Using a technology pioneered by a British scientist but abandoned by the British government, NASA scientists are preparing for an electric railway to space.
They hope to accelerate a levitating spacecraft along a magnetic track from zero to 600 mph before its rockets need to fire. Since the biggest cost of launch is the fuel - each second during lift-off, space shuttle boosters burn enough fuel to power two million family cars - the technique could offer huge cuts in the price of getting into space.
The technique, known as magnetic levitation, or maglev, was first proposed by the US rocket pioneer, Robert Goddard, early in the century. But it was demonstrated by Britain's Professor Eric Laithwaite 40 years ago: a linear induction motor is used to create a magnetic field along which a vehicle could ride, swiftly, smoothly and - because it rode on the cushion of a magnetic field - without friction.
Full-scale maglev trains are now being tested in the US, Japan and Europe.
But future space travellers could soon ride a kind of bullet train to space: they could board a singlestage spacecraft at a station at the base of a mountain, ready for take off along a guideway that climbs through a tunnel carved through the mountainside. Along the track, superconducting magnets would fire in sequence, each one accelerating the spaceship faster and faster until it went soaring through the tunnel exit already at the speed of sound before it has to fire its rockets to reach its final maximum speed of five miles a second.

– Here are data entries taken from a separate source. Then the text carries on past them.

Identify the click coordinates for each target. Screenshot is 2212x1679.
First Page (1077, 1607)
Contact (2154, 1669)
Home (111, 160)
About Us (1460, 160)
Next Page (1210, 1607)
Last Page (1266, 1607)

It now costs at least $10,000 (€9,306) to put just 1lb of payload into orbit. The race is on to find cheaper ways of getting into space and back.

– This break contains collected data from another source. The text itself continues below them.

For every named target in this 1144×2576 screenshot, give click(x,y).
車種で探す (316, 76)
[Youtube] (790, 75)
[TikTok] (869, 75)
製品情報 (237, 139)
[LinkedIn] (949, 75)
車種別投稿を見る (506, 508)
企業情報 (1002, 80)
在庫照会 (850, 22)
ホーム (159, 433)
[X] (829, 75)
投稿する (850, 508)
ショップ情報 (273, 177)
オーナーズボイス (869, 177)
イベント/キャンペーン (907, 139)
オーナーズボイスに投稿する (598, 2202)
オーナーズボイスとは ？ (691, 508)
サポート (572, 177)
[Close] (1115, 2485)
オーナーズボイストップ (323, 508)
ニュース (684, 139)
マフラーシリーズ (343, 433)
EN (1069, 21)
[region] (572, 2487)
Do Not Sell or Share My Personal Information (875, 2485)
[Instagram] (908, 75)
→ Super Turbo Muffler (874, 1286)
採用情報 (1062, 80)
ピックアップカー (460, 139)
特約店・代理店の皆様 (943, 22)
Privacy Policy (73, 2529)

In 1996, shortly before he died at 76, Prof Laithwaite was asked by NASA to demonstrate how his maglev technique could put machines into space.
The idea was tested on a 20-foot track at the University of Sussex, Brighton. NASA scientists at the Marshall space flight centre in Huntsville, Alabama, have just scaled the design up to a 50ft track 2ft wide along which they plan to accelerate a five-foot model weighing 30lb.
Magnetic levitation of the carrier and its vehicle on the track will take about 200 kilovolt amps of electricity - the equivalent of turning on 2,000 100-watt light bulbs at one time. Next year they plan to test the idea with a 400ft track. If it works, then engineers could start designing a prototype maglev rocket plane that could also "gulp" air on its way to orbit to save on liquid oxygen fuel and help cut costs even more.
The idea is to get payload launch costs down to $100 per lb, or the cost of a round trip for a human passenger down to $50,000.
Sherry Buschmann, manager of the Marshall centre's launch technologies, said: "Each launch using a full-scale maglev track would consume only about $75 worth of electricity in today's market.
"The weight of propellant is a major culprit in the high cost of conventional rocket launches. But because maglev uses an off-board energy source for launch assist the weight of the vehicle at lift-off is about 20 per cent less than a typical rocket, resulting in tremendous savings."